* [OBJECTIVE]: Switch "Upvote" to "Downvote" in the stretch from the line containing "The image size is (992, 1204)." through the end of the entries, and give that stretch again with everything else unchanged. Leave the pictures out of your answer.

--- start SUPPLIED RECORDS ---

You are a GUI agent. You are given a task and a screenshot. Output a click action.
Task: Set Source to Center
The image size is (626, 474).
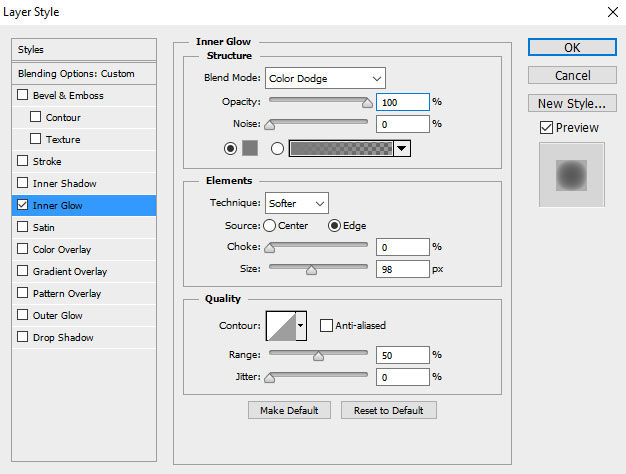coord(270,226)
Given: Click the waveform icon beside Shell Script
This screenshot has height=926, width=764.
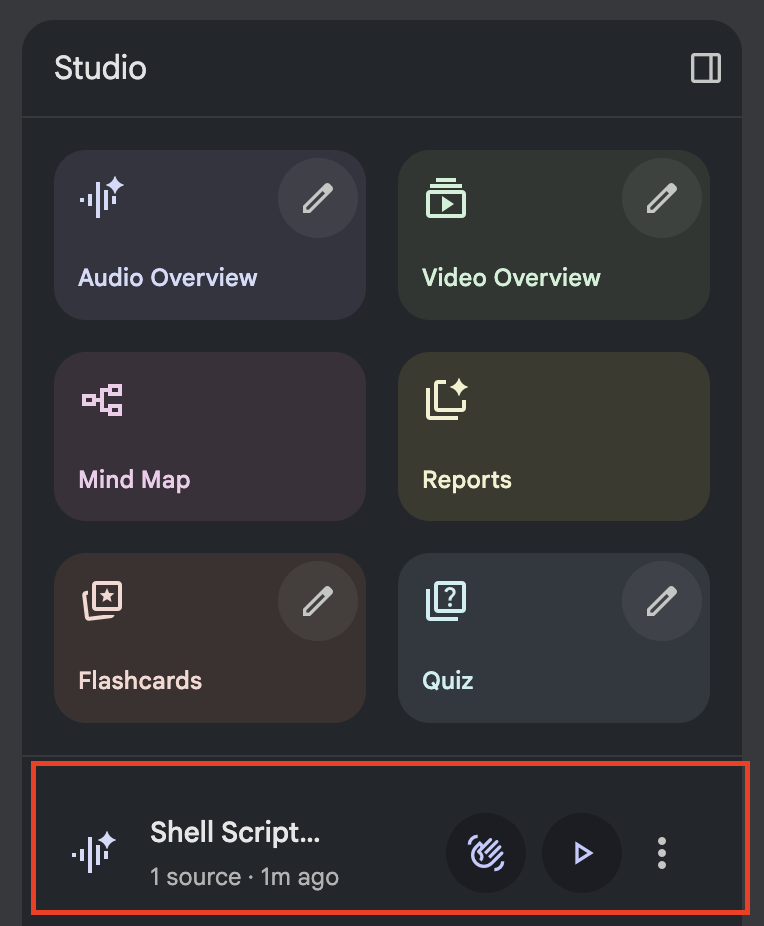Looking at the screenshot, I should [93, 853].
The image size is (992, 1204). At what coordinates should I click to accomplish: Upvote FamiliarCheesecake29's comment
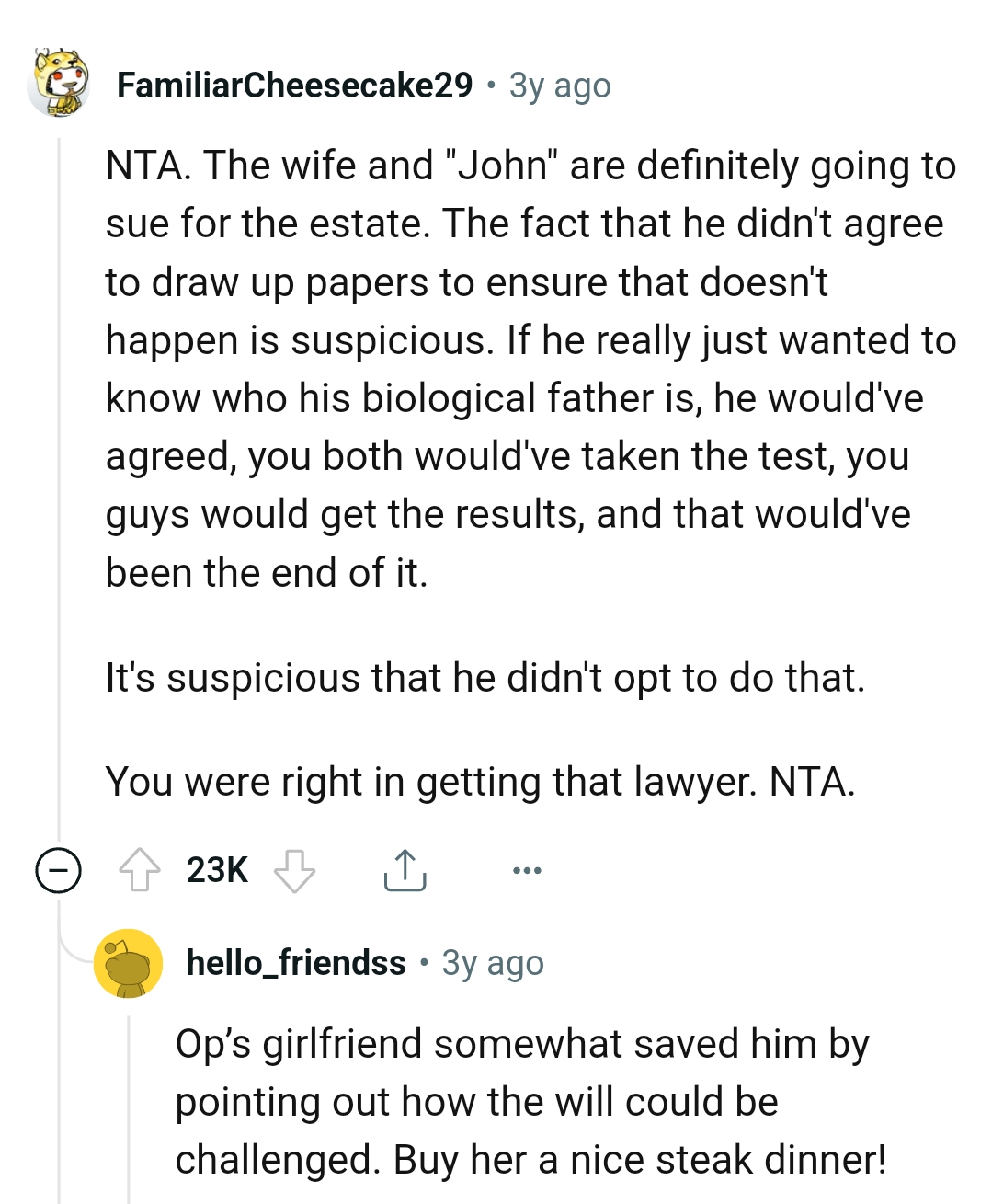coord(140,869)
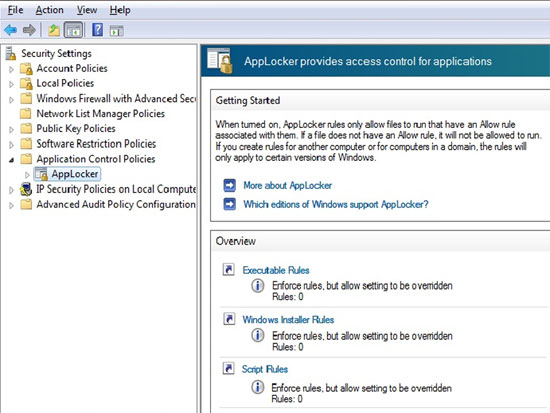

--- end SUPPLIED RECORDS ---

* [REPLY]:
The image size is (992, 1204). At what coordinates should I click to accomplish: Downvote FamiliarCheesecake29's comment
coord(140,869)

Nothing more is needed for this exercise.